Giving responsibility for the various IT implementations to the people within the different parts of the business is extending into the way the new systems are being used – as they individually come on-stream. Pennycook highlights the fact there is a four-hour fix for IT problems, which has one price, and a 24-hour fix with a lesser price and that the “business [areas] choose” which option they want.
This close involvement of many Morrisons people in the project has ensured it – unlike many others of its long-length and magnitude – stays on track.
“The consistency of the Morrisons project has been the constant revisiting of where it is trying to get to,” says Dickson, adding that this has been combined with an essential willingness to make changes. “You can drive a vanilla standard of implementation but you then end up getting a copy of your legacy systems.”
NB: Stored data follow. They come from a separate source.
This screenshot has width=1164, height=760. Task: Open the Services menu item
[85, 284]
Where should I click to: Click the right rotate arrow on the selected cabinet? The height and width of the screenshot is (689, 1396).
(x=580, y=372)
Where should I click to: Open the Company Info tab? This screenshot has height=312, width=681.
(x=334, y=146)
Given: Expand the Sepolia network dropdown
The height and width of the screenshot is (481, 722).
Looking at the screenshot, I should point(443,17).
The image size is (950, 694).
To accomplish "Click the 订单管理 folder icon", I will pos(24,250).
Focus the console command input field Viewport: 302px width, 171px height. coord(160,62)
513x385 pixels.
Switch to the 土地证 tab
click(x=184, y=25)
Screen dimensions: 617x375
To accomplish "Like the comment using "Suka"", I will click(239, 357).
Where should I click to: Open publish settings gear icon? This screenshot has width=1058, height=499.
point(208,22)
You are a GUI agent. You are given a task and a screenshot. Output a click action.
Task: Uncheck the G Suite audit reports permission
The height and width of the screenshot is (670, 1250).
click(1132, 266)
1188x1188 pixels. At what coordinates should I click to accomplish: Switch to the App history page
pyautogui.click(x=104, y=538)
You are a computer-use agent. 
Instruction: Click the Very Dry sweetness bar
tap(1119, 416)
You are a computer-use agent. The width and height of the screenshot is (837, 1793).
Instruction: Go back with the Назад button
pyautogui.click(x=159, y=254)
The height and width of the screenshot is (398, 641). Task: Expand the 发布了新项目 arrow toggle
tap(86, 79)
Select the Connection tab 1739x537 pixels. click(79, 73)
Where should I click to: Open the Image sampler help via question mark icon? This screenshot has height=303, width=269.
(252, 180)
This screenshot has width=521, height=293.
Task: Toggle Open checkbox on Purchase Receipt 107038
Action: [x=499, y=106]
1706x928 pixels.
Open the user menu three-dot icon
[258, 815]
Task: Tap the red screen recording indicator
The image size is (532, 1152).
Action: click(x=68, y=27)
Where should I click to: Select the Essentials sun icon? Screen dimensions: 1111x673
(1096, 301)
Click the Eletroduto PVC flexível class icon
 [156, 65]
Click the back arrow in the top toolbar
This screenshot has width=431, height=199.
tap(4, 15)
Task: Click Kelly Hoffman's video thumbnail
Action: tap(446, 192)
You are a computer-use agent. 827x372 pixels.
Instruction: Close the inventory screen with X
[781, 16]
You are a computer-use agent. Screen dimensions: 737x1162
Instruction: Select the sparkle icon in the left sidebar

Implementing change is a delicate business because it is essential that the “secret sauce” of a business is retained during any business transformation. But Dickson argues that everybody in an organisation believes their bit is a part of this special sauce and therefore should not be meddled with. “In reality, it is often not the case and so you need to avoid just replicating the existing business.”
The company has also made efforts to avoid over-complicating what is already a complex project.
“We do the 80:20 rule so when we are in micro-level discussions we’ll think again about the vanilla out-of-the-box option and ask whether we can get 80% out of this and get it up and running quickly,” explains Pennycook.
This thinking further manifests itself in the view that Evolve is a “business project and not an IT project that is driven by the businesses needs and not those of IT”, according to Dickson. It is also a process of evolution that has aimed to find “non-threatening ways of building the various solutions”.
This has certainly helped bring Morrisons’ employees along with the project. What has also helped is that the early results from the parts that have gone live have made their lives easier. So far these have included the areas of HR and payroll, the product file, a warehouse voice picking system (from supplier Zetes), and manufacturing.
At store level Pennycook says the old systems meant all outlets had to be treated the same but now segmentation is part of the armoury and promotions can be sent to specific superstores. The till systems have also been brought together into one type compared with the five different varieties that had been in operation previously – within the cafes, pharmacy and banking areas. And the store signage can now be produced for specific stores, which means sales assistants can commit more time to dealing with customers.
There have also been major benefits to the manufacturing division – with Pennycook stating that the ability to run the Oracle platform across the businesses different areas enhances the group’s vertically integrated model.
“In manufacturing we can see the levels of stock and raw materials usage as well as having traceability and provenance. This enables us to get the raw materials just-in-time so the products are fresher for the stores and our customers,” he explains.
What is particularly exciting for Pennycook is that upon completion of the project the business will be positioned to undertake planned new developments such as expanding into convenience stores with multi-pricing, developing a multi-channel capability, and whatever else appears on the horizon.
“We’re excited by the fact all our legacy systems (of 30 years) are going into the bin. Our competitors don’t have the luxury of that. They’ve a large tail to drag along and it’s a real challenge for them with new developments,” he suggests.
But for now the project continues to move on towards its point of completion in 2013 in a process that Gary Barr, chief information officer at Morrisons, has described as being akin to conducting a heart and lung transplant while the patient is still walking around.